A nota também explicou que a política de cotas foi recomendada pelo Ministério Público e que foi utilizado um algoritmo que aplica a reserva de vagas em especialidades que receberam inscritos cotistas. Neste ano, das 31 especialidades médicas que ofertaram vagas, somente 9 receberam inscrições de candidatos negros, indígenas e PcDs. "Foi nestas especialidades que a reserva foi efetuada, por meio da aplicação do algoritmo, com critério objetivo, imparcial e impessoal", defendeu-se a universidade em outro trecho.
A UEL também salientou que todas as decisões foram tomadas amparadas nas legislações estadual e federal e que "somente cotistas que atingirem a média terão direito à reserva de vaga, caso contrário, a vaga é destinada à ampla concorrência.
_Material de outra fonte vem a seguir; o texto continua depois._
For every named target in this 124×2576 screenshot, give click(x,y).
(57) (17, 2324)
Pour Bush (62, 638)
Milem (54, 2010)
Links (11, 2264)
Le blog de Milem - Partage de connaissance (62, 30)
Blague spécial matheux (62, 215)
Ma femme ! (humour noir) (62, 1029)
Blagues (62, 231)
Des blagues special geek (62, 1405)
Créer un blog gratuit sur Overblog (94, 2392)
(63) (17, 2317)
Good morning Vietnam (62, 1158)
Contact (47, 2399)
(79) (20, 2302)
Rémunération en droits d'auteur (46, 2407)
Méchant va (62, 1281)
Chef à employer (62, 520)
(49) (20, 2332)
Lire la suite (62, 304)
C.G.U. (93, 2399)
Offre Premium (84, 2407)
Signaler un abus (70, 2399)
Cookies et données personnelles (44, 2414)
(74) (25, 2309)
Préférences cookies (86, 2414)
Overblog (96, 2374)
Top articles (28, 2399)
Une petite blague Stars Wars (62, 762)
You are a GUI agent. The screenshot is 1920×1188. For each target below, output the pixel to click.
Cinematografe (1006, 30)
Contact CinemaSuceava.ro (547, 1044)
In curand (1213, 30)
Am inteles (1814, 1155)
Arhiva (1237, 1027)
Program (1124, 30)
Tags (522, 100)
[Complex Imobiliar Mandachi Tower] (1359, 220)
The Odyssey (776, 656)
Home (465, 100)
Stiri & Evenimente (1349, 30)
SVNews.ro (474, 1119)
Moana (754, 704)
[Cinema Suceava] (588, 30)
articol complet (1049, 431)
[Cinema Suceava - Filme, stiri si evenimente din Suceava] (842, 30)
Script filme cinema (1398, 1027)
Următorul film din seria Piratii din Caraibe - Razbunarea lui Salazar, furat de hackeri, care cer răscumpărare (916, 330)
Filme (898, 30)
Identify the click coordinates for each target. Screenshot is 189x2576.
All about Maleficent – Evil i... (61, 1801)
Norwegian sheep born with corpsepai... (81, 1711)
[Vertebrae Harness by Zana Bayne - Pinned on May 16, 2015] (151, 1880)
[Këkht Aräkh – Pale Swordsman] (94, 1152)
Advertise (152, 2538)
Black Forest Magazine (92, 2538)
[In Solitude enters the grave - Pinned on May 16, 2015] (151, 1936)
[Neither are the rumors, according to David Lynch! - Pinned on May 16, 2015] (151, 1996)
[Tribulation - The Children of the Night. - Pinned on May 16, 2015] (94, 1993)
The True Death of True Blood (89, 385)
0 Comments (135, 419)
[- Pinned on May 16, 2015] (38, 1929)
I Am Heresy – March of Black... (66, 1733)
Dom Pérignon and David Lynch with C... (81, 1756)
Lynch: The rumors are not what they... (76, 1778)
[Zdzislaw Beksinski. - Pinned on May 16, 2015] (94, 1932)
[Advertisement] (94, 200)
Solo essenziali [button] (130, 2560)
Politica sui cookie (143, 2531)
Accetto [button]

Com isso, os candidatos da ampla concorrência disputam todas as vagas ofertadas pelo edital".
A classificação final da residência médica da UEL será publicada em 20 de dezembro. As aulas têm previsão de início para 1° de março de 2025.
PASSÍVEL DE RECURSO
O advogado Rafael Munhoz Fernandes disse à reportagem que o edital polêmico da UEL é passível de recurso na justiça e abre margem para processos contra a universidade. "De acordo com a Lei 12.990/2014, a reserva de vagas para negros, pardos e indígenas deve ser aplicada em concursos públicos sempre que o número de vagas oferecidas for igual ou superior a três. A legislação visa garantir uma maior inclusão e representatividade de grupos historicamente marginalizados, sem, no entanto, prejudicar o direito de ampla concorrência", analisou Fernandes.
Segundo ele, as especialidades direcionadas integralmente aos cotistas, como de dermatologia e de psiquiatria, podem ser vistas como um erro na aplicação da lei. "A lei sugere a reserva de parte das vagas, e não a totalidade delas, para garantir um equilíbrio. Ao destinar 100% das vagas para cotistas, a universidade pode ter comprometido o princípio da ampla concorrência, que também precisa ser resguardado."
O advogado pondera que as cotas são fundamentais para corrigir desigualdades sociais e raciais no país, mas não podem ser aplicadas de qualquer maneira e que é necessário um equilíbrio entre inclusão e justiça. "As cotas são uma ferramenta poderosa para corrigir desigualdades, mas precisam ser aplicadas de forma precisa e dentro dos limites estabelecidos para garantir que ninguém seja prejudicado", ressaltou.